Monday, September 1, 2014

Misty, mizzling rain begins the fall.

September 1.

A misty morning followed by a still, cloudy, misty day, through which has fallen a very little rain this forenoon already. Now I notice a few faint-chipping sparrows, busily picking the seeds of weeds in the garden. 

P. M. — Along river to E. Hosmer’s. A very little mizzling. The Aster Tradescanti is perhaps beginning to whiten the shores on moist banks. I see a fine (reddish) topped grass in low lands, whitened like a thin veil with what it has caught of this dewy rain. It wets my feet much. 

The Cornus sericea berries are now in prime, of different shades of blue, lighter or darker, and bluish white. They are so abundant as to be a great ornament to our causeways and riverside. The white berried, too, is now in prime. The Viburnum dentatum berries are smaller and duller.
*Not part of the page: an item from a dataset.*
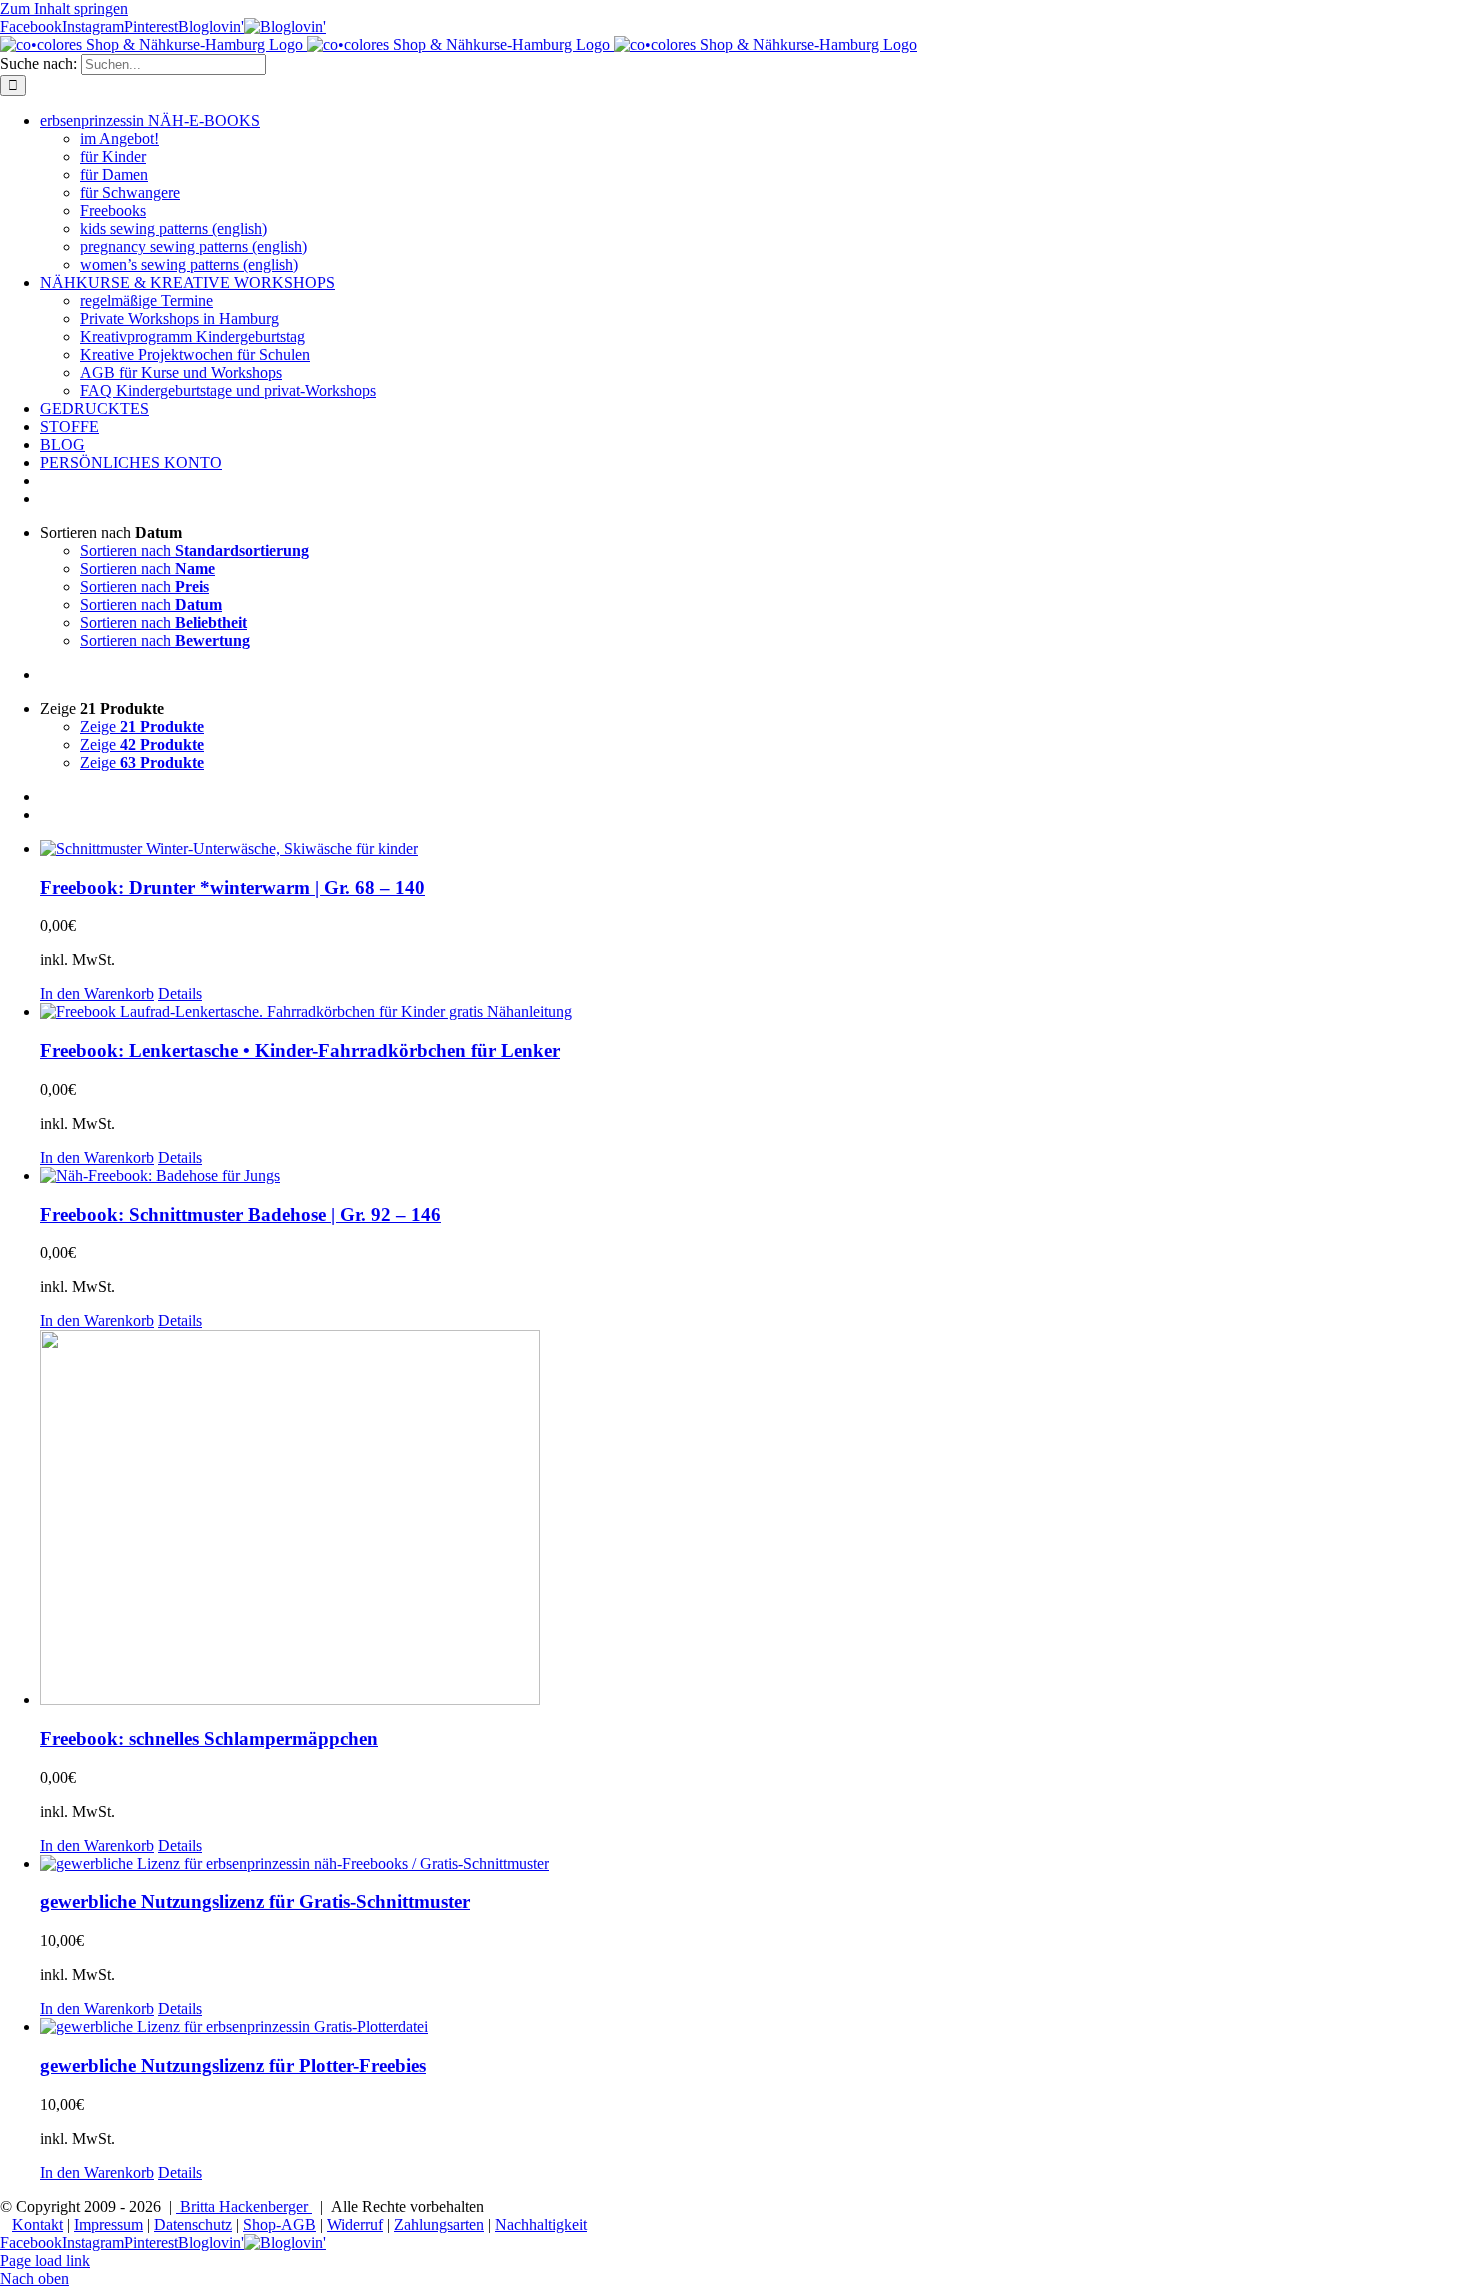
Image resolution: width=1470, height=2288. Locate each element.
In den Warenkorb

The Viburnum Lentago are just fairly begun to have purple cheeks. 

Even this rain or mizzling brings down many leaves of elms and willows, etc.,—the first, to notice, since the fall of the birches which began so long ago.

H. D. Thoreau, Journal, September 1, 1854


The Cornus sericea berries are now in prime, of different shades of blue, lighter or darker, and bluish white. See August 31, 1856 ("The Cornus sericea, with its berries just turning, is generally a dull purple now . ."); August 28, 1856 ("The bright china-colored blue berries of the Cornus sericea begin to show themselves along the river, . . .."). See also September 3, 1853 ("Now is the season for those comparatively rare but beautiful wild berries which are not food for man.. . .Berries which are as beautiful as flowers, but far less known, the fruit of the flower.")

The fall of the birches... (due to drought).  See August 19, 1854 ("Many white birches long since lost the greater part of their leaves, which cover the ground, sere and brown as in autumn."